Will the technologies of anonymization win out over new digital monitoring tools? And will new wireless data technologies foster democracy–or lead to more effective tracking and surveillance?
Six activists from Syria, India, Burkina Faso, Cambodia, Venezuela and Azerbaijan aimed to answer these questions at a panel discussion hosted by Georgetown University's Communication, Culture and Technology Program on 25 June, 2012 Washington DC. The event, named CENSORSHIP 2020: The Future of Freedom Online was presented by the Internet Society – Washington DC Chapter (ISOC-DC):
The Arab Spring demonstrated how Internet technologies such as Twitter, blogs, and Facebook could be used to mobilize protesters, publicize corruption and human rights violations, and connect activists and emigres. But in Iran , Syria , and elsewhere, we have seen repressive governments use the Internet to identify and track dissidents, to spread disinformation, and defame political opponents.

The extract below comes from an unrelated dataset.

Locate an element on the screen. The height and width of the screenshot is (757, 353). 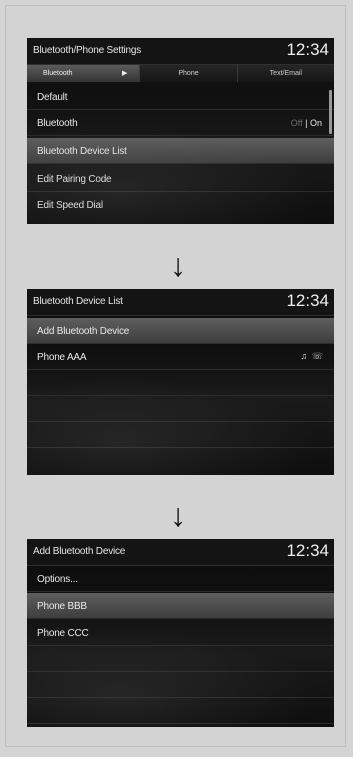
audio-phone-icon: ♫ ☏ is located at coordinates (312, 356).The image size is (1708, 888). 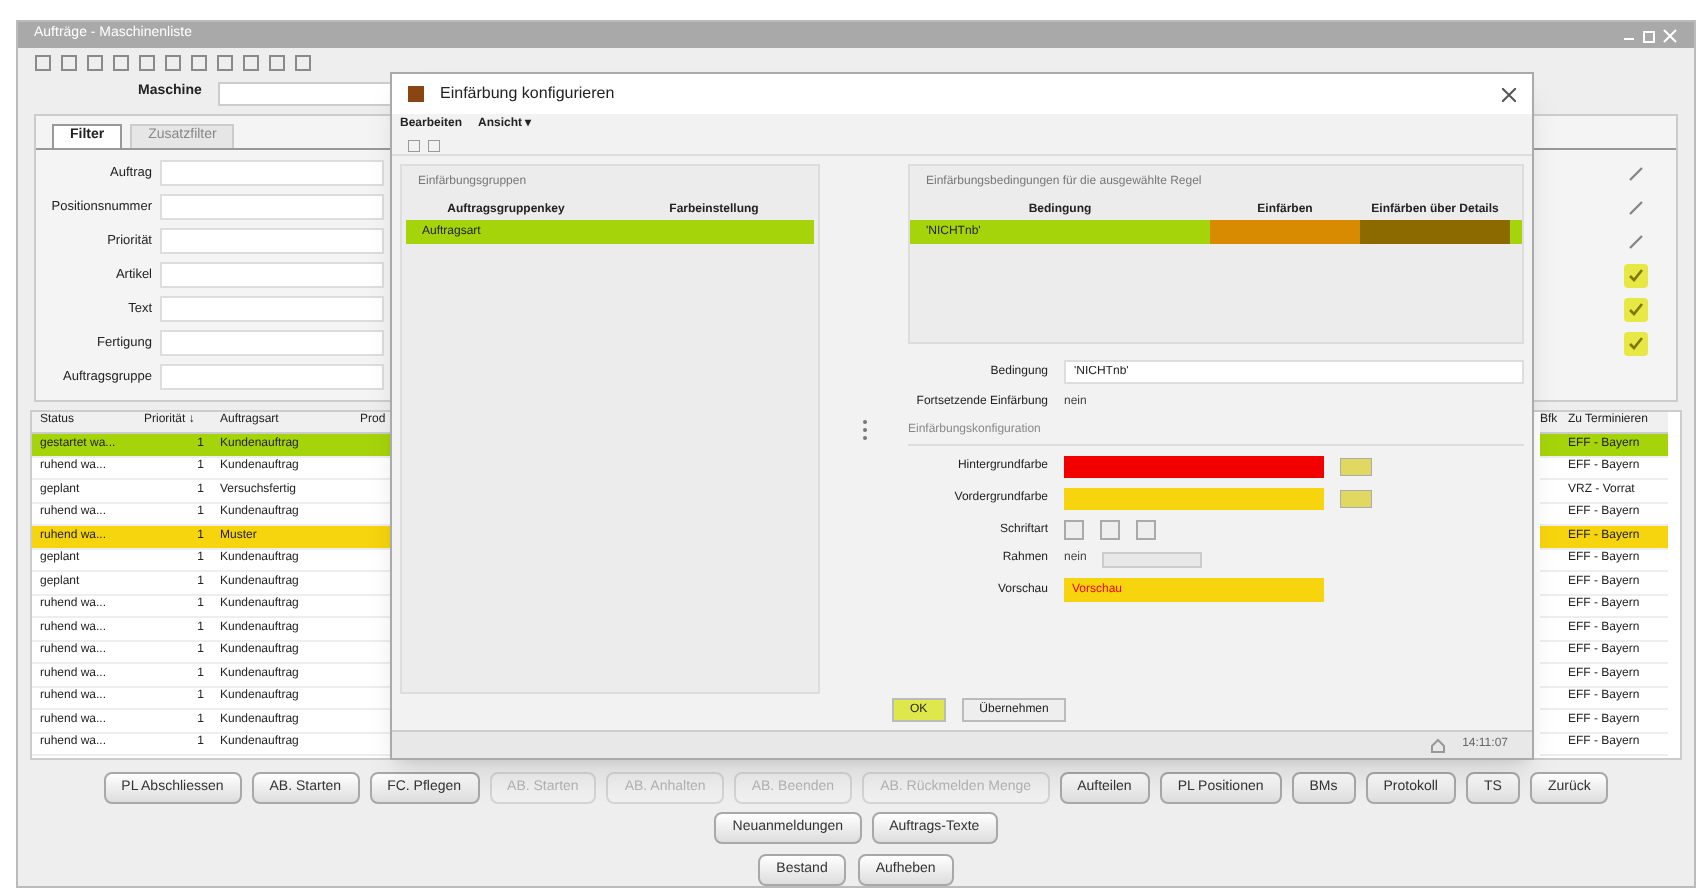 What do you see at coordinates (1509, 94) in the screenshot?
I see `close-icon` at bounding box center [1509, 94].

The 6 activists were chosen as the 2012 Internet Freedom Fellows by the Mission of the United States in Geneva. The archived video of the talk includes the talk of all 6 speakers: Dlshad Othman from Syria, Pranesh Prakash from India, Koundjoro Gabriel Kambou from Burkina Faso, Global Voices Collaborator Sopheap Chak from Cambodia, Andres Azpurua from Venezuela and Emin Milli from Azerbaijan.